** DATA RECORDS **
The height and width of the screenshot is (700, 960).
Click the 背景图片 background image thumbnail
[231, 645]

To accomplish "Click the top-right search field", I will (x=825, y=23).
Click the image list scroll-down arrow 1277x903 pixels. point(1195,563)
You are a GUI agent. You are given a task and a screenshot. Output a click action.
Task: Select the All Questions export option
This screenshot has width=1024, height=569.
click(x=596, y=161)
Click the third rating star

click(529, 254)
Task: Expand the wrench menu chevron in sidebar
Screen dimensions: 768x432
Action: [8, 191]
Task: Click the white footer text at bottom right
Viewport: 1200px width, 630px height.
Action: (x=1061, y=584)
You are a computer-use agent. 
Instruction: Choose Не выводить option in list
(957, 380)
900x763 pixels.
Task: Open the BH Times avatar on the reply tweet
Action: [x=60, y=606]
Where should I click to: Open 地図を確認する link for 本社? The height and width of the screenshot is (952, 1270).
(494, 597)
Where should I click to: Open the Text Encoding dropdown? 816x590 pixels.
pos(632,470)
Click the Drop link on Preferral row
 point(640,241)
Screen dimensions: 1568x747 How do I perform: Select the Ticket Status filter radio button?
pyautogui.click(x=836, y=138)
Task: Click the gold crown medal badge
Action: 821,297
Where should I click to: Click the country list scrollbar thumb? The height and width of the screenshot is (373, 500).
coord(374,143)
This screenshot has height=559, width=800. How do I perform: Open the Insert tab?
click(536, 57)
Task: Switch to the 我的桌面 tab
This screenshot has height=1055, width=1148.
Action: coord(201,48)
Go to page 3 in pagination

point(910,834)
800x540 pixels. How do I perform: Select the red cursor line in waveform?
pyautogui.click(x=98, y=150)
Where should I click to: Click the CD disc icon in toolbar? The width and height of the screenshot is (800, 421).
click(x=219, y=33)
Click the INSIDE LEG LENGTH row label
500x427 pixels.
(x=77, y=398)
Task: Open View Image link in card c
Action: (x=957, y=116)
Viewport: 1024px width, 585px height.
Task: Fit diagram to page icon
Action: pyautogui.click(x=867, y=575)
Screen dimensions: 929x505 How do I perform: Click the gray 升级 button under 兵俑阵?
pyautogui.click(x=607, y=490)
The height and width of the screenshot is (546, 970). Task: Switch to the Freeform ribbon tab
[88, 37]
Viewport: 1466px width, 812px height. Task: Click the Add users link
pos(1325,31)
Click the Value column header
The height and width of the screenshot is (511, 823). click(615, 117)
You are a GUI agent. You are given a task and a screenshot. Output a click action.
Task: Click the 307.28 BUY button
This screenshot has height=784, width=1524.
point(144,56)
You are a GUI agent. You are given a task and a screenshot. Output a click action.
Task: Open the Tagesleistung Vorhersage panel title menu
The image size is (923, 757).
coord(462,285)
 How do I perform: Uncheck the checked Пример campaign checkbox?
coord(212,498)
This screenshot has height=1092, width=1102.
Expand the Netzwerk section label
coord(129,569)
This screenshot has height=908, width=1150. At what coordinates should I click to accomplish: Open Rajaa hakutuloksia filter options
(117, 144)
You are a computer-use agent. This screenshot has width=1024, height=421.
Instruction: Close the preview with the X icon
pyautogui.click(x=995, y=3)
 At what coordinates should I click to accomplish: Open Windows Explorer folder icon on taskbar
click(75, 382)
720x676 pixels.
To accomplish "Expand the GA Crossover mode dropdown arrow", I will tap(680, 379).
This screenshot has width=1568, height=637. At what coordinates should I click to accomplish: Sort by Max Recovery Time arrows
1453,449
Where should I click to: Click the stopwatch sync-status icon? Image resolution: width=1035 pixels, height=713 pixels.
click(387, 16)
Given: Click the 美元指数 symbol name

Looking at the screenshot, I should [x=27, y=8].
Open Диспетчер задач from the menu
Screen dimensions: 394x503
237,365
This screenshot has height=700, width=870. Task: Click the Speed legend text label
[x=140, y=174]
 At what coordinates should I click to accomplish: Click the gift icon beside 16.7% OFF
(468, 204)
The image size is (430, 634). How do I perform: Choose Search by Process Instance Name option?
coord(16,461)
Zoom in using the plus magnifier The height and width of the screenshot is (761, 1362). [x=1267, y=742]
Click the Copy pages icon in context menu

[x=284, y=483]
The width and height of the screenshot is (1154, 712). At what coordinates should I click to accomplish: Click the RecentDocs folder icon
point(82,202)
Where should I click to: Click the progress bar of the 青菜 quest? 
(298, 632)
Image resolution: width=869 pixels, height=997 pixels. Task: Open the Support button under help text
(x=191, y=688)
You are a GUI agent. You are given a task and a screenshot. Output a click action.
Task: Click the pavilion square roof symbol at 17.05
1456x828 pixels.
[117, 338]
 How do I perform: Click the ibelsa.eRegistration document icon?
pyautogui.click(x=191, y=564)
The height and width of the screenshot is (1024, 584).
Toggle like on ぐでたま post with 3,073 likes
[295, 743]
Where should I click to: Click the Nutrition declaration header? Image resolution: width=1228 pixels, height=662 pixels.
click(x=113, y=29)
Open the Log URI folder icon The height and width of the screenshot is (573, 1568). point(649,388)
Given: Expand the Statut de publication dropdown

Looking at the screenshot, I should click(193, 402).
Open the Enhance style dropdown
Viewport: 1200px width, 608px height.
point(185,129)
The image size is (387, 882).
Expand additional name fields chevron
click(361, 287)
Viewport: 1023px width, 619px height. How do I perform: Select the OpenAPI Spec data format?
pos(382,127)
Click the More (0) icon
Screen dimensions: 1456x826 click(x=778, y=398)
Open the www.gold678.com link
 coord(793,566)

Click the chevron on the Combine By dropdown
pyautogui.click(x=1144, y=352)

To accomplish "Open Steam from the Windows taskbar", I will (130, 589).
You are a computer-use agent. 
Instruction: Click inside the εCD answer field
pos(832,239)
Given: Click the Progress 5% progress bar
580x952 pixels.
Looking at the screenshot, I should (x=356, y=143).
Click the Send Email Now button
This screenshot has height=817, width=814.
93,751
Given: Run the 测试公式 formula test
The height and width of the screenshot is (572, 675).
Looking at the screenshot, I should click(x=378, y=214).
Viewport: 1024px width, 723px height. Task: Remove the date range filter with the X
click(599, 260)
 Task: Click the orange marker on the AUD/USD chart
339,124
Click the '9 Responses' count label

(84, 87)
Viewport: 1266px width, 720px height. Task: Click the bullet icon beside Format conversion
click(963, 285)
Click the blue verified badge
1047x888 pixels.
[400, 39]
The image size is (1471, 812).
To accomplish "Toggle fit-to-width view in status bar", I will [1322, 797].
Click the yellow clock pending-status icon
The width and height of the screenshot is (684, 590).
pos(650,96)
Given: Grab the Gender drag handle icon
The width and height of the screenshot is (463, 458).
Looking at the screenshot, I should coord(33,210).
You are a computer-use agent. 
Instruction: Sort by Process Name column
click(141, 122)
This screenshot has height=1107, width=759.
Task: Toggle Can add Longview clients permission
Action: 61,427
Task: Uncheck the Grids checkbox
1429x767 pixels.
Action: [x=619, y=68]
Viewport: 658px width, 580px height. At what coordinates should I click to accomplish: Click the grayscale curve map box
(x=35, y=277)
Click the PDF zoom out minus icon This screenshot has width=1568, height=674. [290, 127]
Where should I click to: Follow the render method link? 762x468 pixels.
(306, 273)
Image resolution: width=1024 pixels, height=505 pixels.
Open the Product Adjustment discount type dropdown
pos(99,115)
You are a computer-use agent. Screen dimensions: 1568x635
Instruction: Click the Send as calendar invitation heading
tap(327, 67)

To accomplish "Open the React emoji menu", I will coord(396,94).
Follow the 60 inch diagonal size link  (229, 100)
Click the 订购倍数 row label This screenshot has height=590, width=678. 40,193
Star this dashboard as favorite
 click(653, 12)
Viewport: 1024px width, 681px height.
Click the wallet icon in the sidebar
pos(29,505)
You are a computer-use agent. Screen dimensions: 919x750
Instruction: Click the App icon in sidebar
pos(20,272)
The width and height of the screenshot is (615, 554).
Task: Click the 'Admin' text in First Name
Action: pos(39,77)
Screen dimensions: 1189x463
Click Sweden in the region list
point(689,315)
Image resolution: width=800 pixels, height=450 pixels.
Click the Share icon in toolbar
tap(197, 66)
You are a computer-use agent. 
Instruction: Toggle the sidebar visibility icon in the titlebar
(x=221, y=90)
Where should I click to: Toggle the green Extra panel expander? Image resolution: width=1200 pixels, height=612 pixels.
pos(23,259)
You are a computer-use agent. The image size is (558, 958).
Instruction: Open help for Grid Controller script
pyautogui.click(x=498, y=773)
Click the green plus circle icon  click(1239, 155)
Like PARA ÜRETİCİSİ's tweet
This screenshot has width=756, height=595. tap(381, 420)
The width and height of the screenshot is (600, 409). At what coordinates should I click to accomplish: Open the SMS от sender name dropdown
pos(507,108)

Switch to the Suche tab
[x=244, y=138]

** TASK DESCRIPTION **
Search the data for the string "right". List each line that has it.

** ANSWER SECTION **
To accomplish "Click the top-right search field", I will (x=825, y=23).
Task: Click the white footer text at bottom right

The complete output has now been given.